A. Bouazza: the
Quatrains of Omar Khayyam (better known as mathematician and astronomer in his
lifetime) were published anonymously in 1859 and FitzGerald was revealed
as their translator only in 1875...It would be fair
to say that FitzGerald's version, which he revised five times, was
inspired by or based on
rather than rendered from. Perhaps a
Victorian reincarnation of sorts?
Jansy Mello
to AB and Carolyn: My first contact with Fitzgerald's Khayyam
came through Schultze's cartoon strips,voiced by
little erudite Linus. I've never read a Spanish translation
of Khayyam ( there must be many good ones, obviously), but even before
Fitzgerald I was acquainted with OK through various translations of
the Rubayat into Portuguese - also read while I was still young...(
and callow? )
Many of Khayyam's
poetic images landscape well in Portuguese ( shorter words, for example
"palpebra" instead of "eye-lid", help to emphasize "night as the eyelid of the
day" in a fluent natural way).
I had not idea that
it was Russia, not France, that I inhaled when reading Ségur's "Les
Malheurs de Sophie" (and her other books), but the changed setting didn't take
away my pleasure.
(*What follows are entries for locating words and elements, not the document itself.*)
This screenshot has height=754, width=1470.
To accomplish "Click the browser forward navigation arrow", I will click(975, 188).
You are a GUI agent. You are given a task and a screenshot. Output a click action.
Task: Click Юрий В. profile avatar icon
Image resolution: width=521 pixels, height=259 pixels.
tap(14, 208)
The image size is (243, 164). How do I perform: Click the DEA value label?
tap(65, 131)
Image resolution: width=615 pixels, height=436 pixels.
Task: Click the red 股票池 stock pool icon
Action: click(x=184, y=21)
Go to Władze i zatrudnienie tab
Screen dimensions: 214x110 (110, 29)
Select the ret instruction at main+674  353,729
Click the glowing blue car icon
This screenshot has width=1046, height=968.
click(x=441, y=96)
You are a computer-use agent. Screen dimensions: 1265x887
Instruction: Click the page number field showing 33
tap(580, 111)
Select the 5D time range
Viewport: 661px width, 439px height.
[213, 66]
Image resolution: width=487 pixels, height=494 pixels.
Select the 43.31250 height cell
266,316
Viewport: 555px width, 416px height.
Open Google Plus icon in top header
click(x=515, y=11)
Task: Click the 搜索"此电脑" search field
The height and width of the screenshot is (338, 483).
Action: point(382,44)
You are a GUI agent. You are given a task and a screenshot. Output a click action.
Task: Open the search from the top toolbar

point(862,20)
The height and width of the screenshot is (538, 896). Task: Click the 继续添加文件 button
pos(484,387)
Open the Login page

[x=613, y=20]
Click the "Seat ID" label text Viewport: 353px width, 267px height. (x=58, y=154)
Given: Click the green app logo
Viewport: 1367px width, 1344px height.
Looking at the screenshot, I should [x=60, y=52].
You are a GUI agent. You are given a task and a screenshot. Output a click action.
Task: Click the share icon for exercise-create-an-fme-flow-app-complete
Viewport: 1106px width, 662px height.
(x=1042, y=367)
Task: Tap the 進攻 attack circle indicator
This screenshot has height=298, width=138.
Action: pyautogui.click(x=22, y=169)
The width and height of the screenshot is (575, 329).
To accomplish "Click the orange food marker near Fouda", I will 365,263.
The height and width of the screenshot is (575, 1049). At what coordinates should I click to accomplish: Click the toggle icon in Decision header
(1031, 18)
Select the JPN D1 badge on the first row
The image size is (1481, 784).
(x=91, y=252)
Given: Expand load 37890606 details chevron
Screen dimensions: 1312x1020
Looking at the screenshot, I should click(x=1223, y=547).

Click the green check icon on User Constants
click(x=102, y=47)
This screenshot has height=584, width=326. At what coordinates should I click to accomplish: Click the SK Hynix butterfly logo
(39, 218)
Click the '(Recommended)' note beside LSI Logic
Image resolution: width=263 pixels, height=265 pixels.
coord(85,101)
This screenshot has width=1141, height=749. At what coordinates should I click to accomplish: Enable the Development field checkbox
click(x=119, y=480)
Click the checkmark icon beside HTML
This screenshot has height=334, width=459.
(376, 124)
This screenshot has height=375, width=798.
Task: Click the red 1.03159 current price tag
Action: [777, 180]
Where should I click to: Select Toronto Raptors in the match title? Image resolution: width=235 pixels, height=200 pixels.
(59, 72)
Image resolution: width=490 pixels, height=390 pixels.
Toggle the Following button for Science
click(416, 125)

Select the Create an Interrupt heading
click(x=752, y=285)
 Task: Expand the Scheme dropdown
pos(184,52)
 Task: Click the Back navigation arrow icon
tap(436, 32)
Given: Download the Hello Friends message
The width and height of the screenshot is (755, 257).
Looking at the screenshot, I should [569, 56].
What a pity that VN let Fitzgerald's inspiredly independent creation be
spoilt by A.Burgess, as A.Bouazza reminded us."Anthony
Burgess in Encounter has suddenly and conclusively abolished my sentimental
fondness for FitzGerald by showing how he falsified the 'witty metaphysical
tent-maker's' *actual metaphors..."
"Reply to My Critics," Strong Opinions p.
246.
I had not idea that Sir Richard Burton had plundered
John Payne's translation of 1000 Nights and One...AB's informations are always
very extensive and fascinating.
Since Ezra Pound merits an "ugh" from CHW
(and many others) and his poetic "versions" were profanatory
(CHW), this suggests that Pound's "ABC of
Reading" was trashed before the link he made bt.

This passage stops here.